Die Zentralhandlung des Tempeldienstes ist das Opfer. Erst dadurch wurde alle diese Symbolik und Heilswirklichkeit möglich. Denn soll der Schnittpunkt von Ewigkeit und Zeit ‑ um den es ja bei dem gesamten Tempeldienst überhaupt nur geht ‑ rettendes, wirksames Kraftzentrum werden, so muß die in ihm sich vollziehende Begnadigungshandlung zugleich rechtsgültig sein. Dies aber kann sie nur sein, wenn sie sich zugleich richterlich und tatsächlich mit der Sünde auseinandersetzt, also zugleich Sühnung in sich einschließt. Die Sünde aber ist, ihrem Wesen nach, Trennung von Gott. Gott aber ist das Leben. Darum ist Loslösung von Gott zugleich Loslösung vom Leben, also Tod. „Der Tod ist der Sünde Sold“ (Röm. 6, 23). Dann aber muß, wenn eine objektive Sühne erforderlich ist, diese Sühne dem Wesen der Sünde entsprechen, also ebenfalls in der Trennung vom Schöpfer und Leben, also im Tode bestehen. Nur durch den Tod kann dem Tode der „Tod“ bereitet werden. (Hebr. 2, 14; Eph. 2, 16). „Ohne Blutvergießen geschieht keine Vergebung“ (Hebr. 9, 22).

Auf diese zentrale, unerläßliche Heilshandlung weist das Opfer des alttestamentlichen Tempeldienstes hin. Es ist eine von Gott planvoll geordnete Erziehungsinstitution auf den geschichtlichen Heilsmittelpunkt hin. Christus hat dann als „Lamm Gottes“ die Vollendung gebracht (Hebr. 9, 26). Seine Selbsthingabe auf Golgatha war die wahre Darbringung, Sein Kreuz der wahre Altar, Sein Blut das wahre Lösegeld und somit Er Selbst in Seiner Person und Seinem Werk der wahre Tempel, der wahre Hohepriester und das wahre Opfer zugleich.

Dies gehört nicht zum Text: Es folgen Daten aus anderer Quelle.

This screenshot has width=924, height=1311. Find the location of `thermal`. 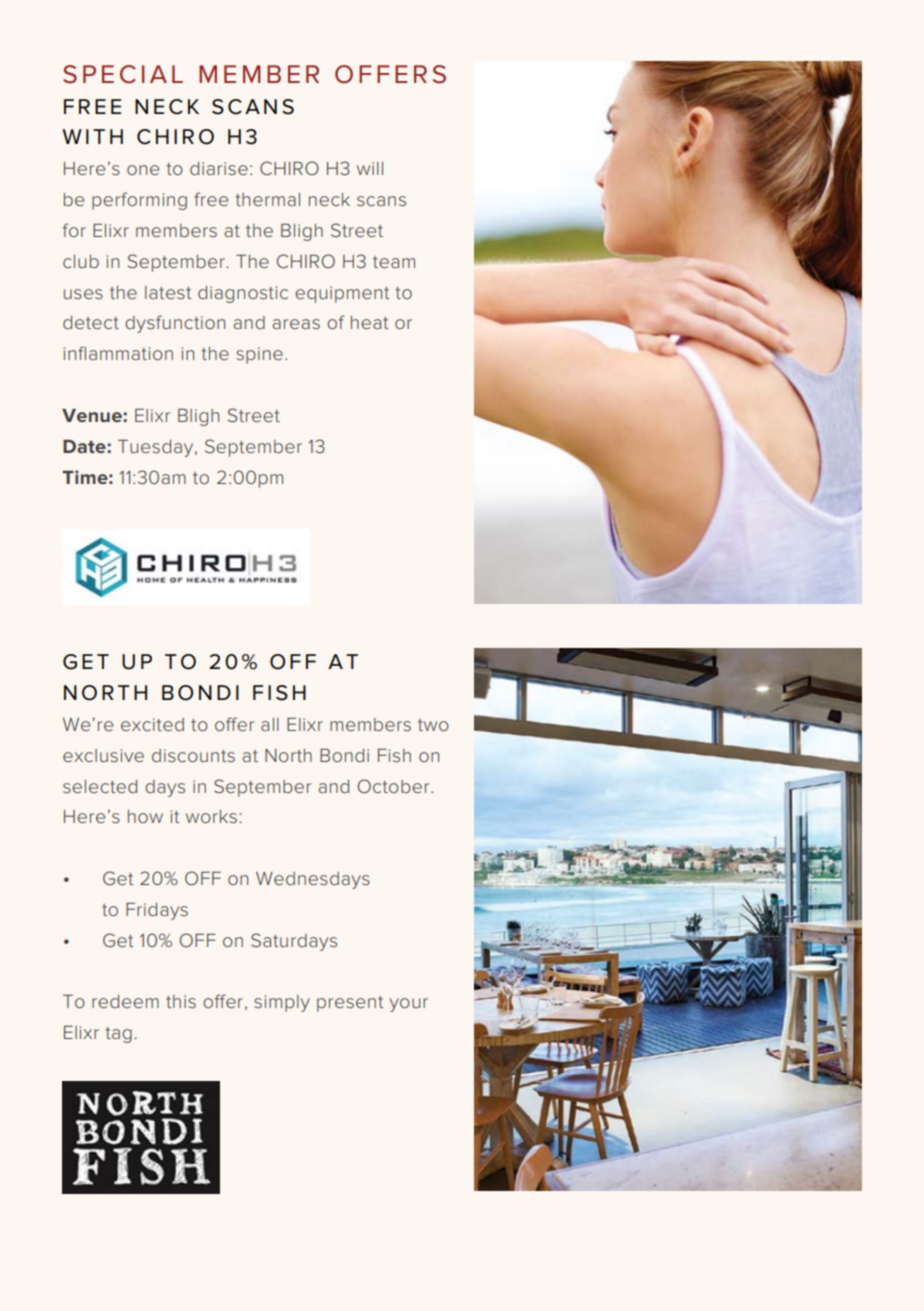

Die Haupttempel Gottes (in geschichtlicher Folge)

Sieben bzw. acht Hauptformen der Tempelidee sind hintereinander in der Offenbarungsgeschichte zu erkennen.

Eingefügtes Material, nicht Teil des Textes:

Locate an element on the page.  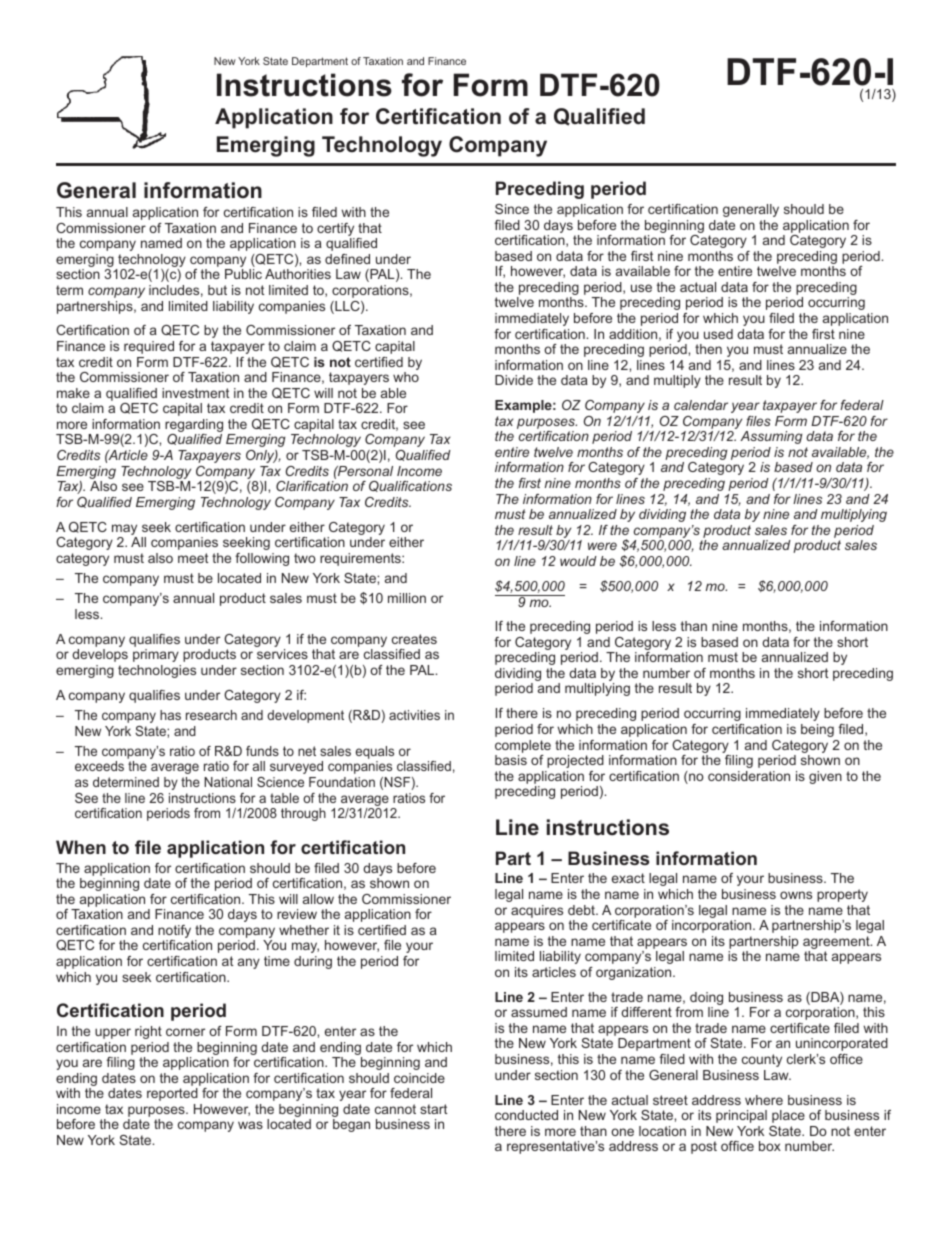
technologies is located at coordinates (157, 671).
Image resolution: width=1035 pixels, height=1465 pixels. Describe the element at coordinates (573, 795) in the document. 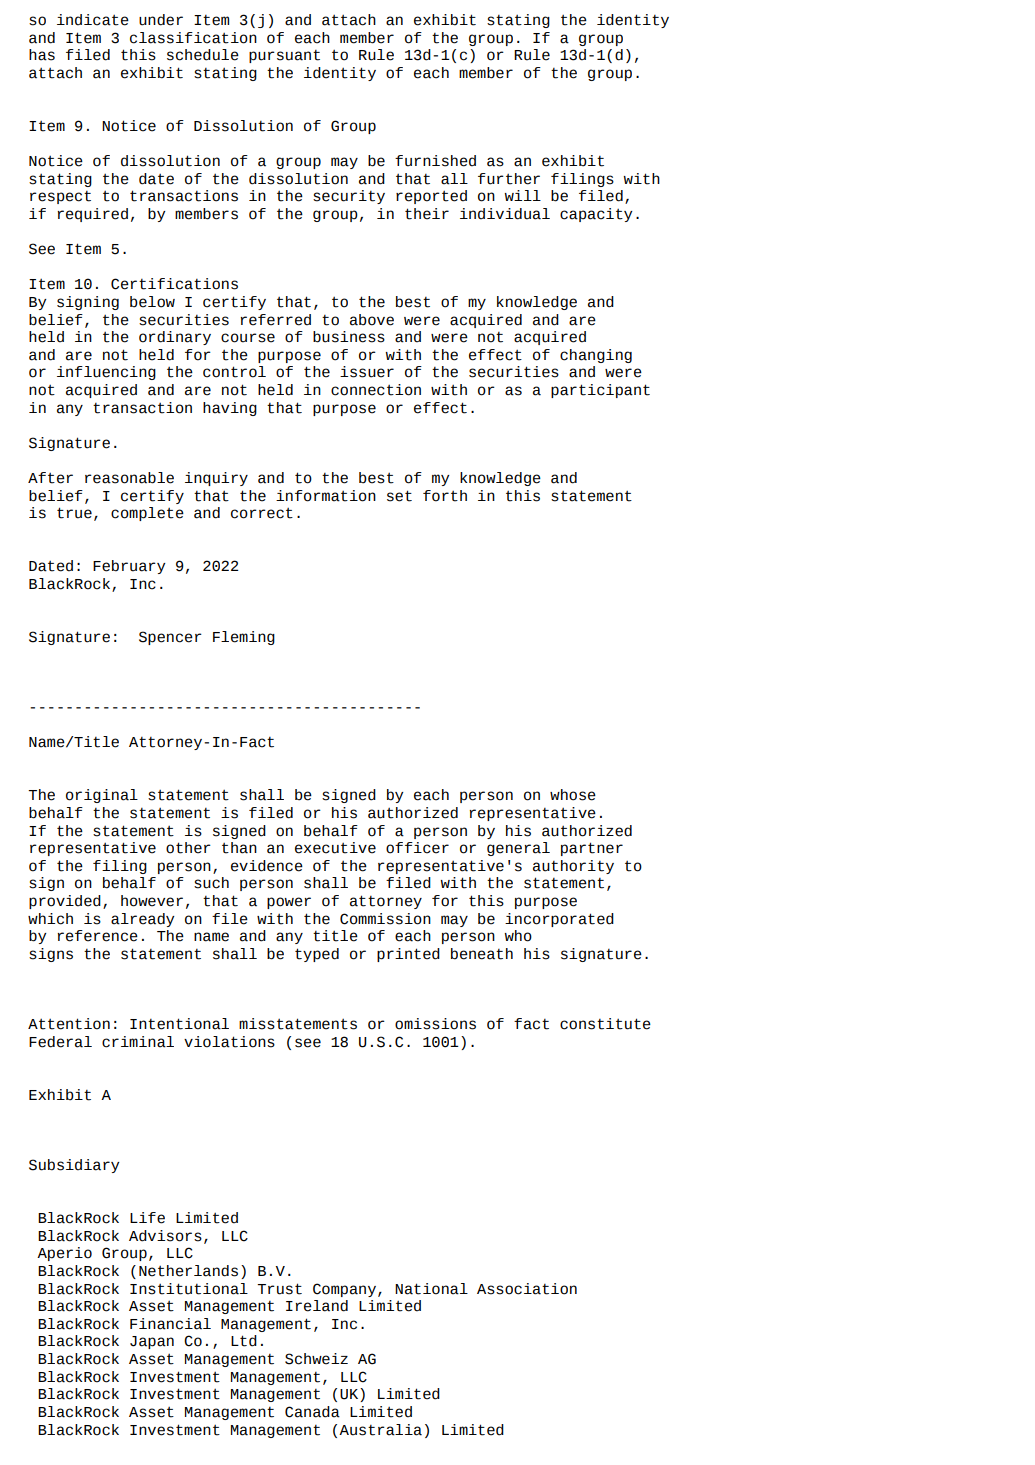

I see `whose` at that location.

1. Die Stiftshütte , errichtet durch Mose um 1500 bei der Gesetzgebung am Sinai, dann wanderndes Gotteszelt in der Wüste und schließlich, lange Zeit hindurch, Zentralheiligtum Israels im Lande in der Zeit zwischen Josua und Salomo, besonders in Silo, zusammen von 1500 bis 1000 v. Chr.


2. Der Tempel Salomos ,
erbaut um 1000, unvergleichbar schöner als die Stiftshütte, doch nach demselben Grundplan (1. Kön. 6, 1). Jahrhunderte hindurch war er der Mittelpunkt der Verehrung Gottes, trotz der mit Jerobeam beginnenden abtrünnigen Anbetungsform im Zehnstämmereich. Zerstört wurde er durch Nebukadnezar von Babel bei seinem dritten Feldzug gegen Jerusalem (586), und sieben Jahrzehnte hindurch erfuhr der israelitische Tempelopferdienst eine totale Unterbrechung.


3. Der Tempel Serubabels.
Erst nach der Rückkehr aus der Babylonischen Gefangenschaft (536) unter Serubabel und Josua konnte man mit dem Neubau eines Tempels beginnen…, und so war es genau das 70. Jahr nach der Zerstörung des Tempels durch Nebukadnezar, daß der zwar schlichte (Esr.3, 12), aber doch durch besondere Gottesverheißungen ausgezeichnete (Hagg. 2, 9; 10) Tempel eingeweiht werden konnte. Später wurde er durch König Herodes prunkvoll ausgebaut (Joh. 2, 20). Seine eigentliche Herrlichkeit aber, durch die er auch den Salomonischen Tempel entscheidend überragt (Hagg. 2, 9), empfing er dadurch, daß es gerade dieser Serubabelsche Tempel war, in dem Jesus als Knabe war und dann später als Mann und Prophet lehrte und kämpfte, vor allem aber dadurch, daß es dieser Tempel war, in dem, in der Todesstunde von Golgatha, der Vorhang zwischen dem Heiligen und dem Allerheiligsten zerriß, wodurch angedeutet wurde, daß die Welterlösung vollbracht, das vollgültige Sühnopfer gestellt und der unmittelbare Weg zu Gott nunmehr frei war (Matth.27,51; Hebr.9,8).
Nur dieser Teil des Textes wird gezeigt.